═════ Data entries

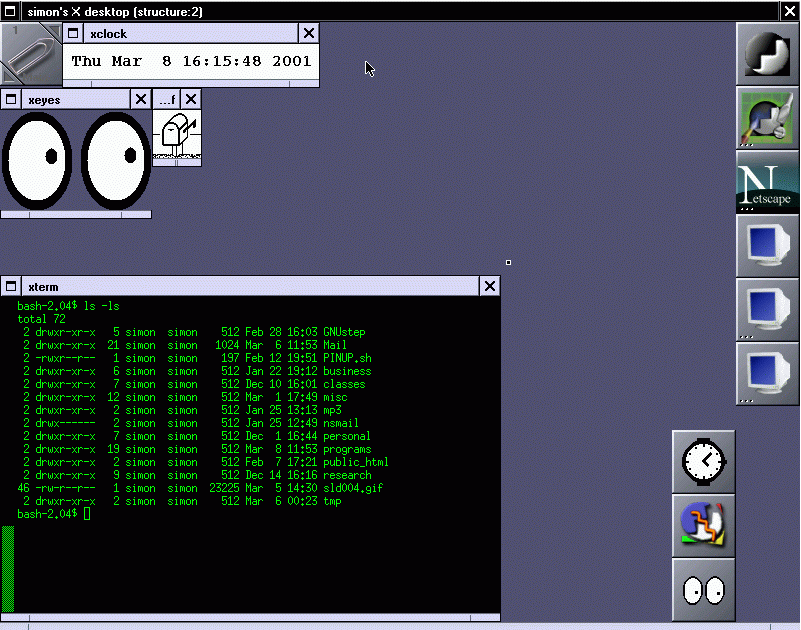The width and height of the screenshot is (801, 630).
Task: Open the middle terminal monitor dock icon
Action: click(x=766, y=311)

══════════
═════ Data entries

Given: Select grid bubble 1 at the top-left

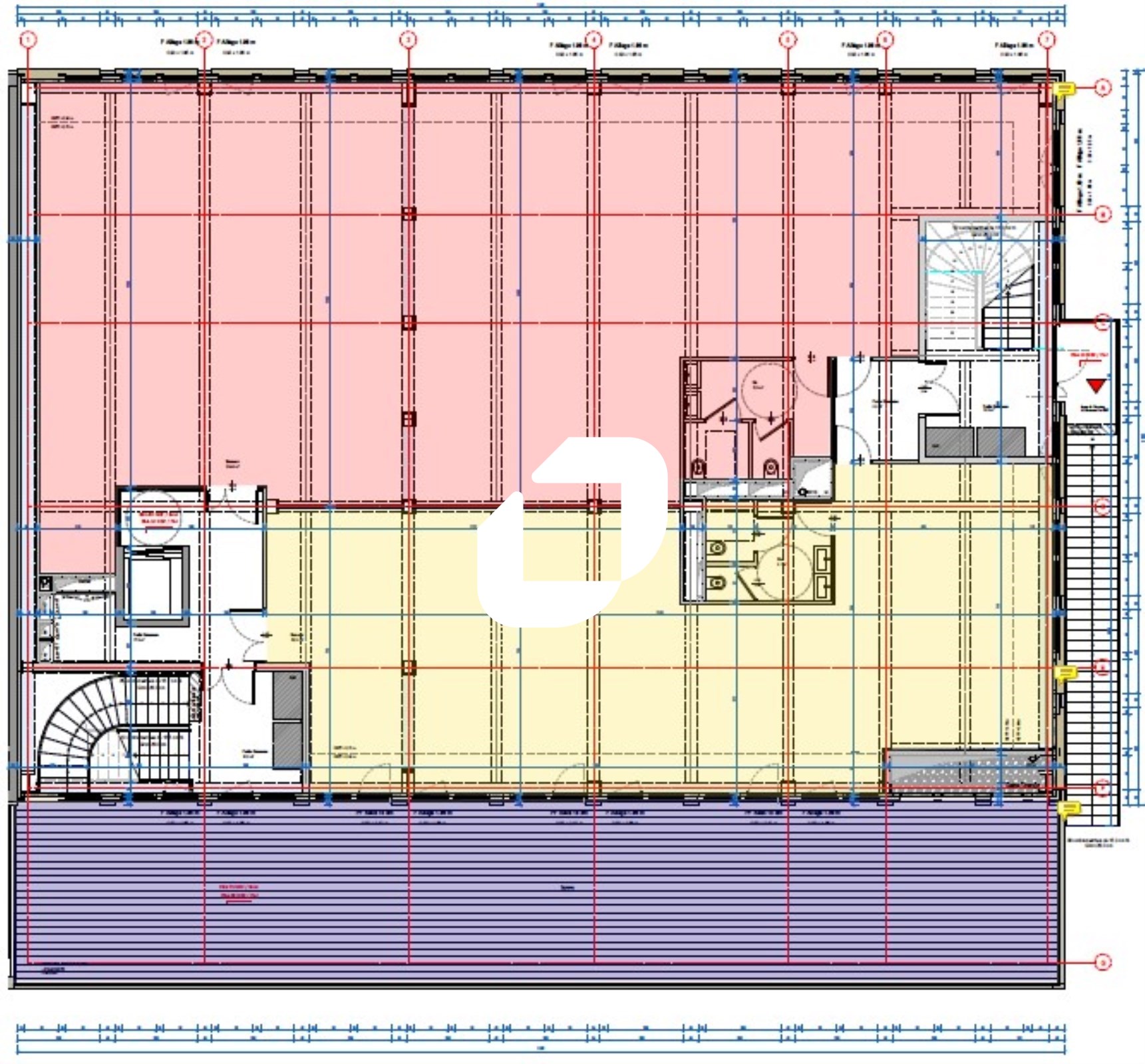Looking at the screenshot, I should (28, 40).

══════════
═════ Data entries

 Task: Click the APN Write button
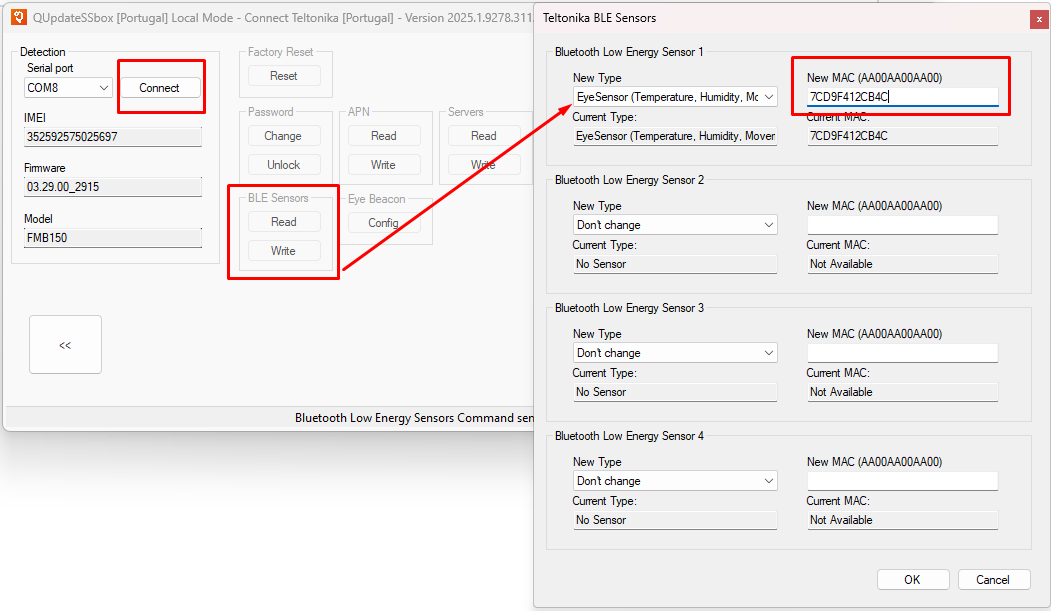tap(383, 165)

══════════

# Requirements:
Write out the material from the line containing "The width and" up to and including the line containing "Action: click(x=766, y=311)", leaving out the pictures.

# Full response:
The width and height of the screenshot is (801, 630).
Task: Open the middle terminal monitor dock icon
Action: click(x=766, y=311)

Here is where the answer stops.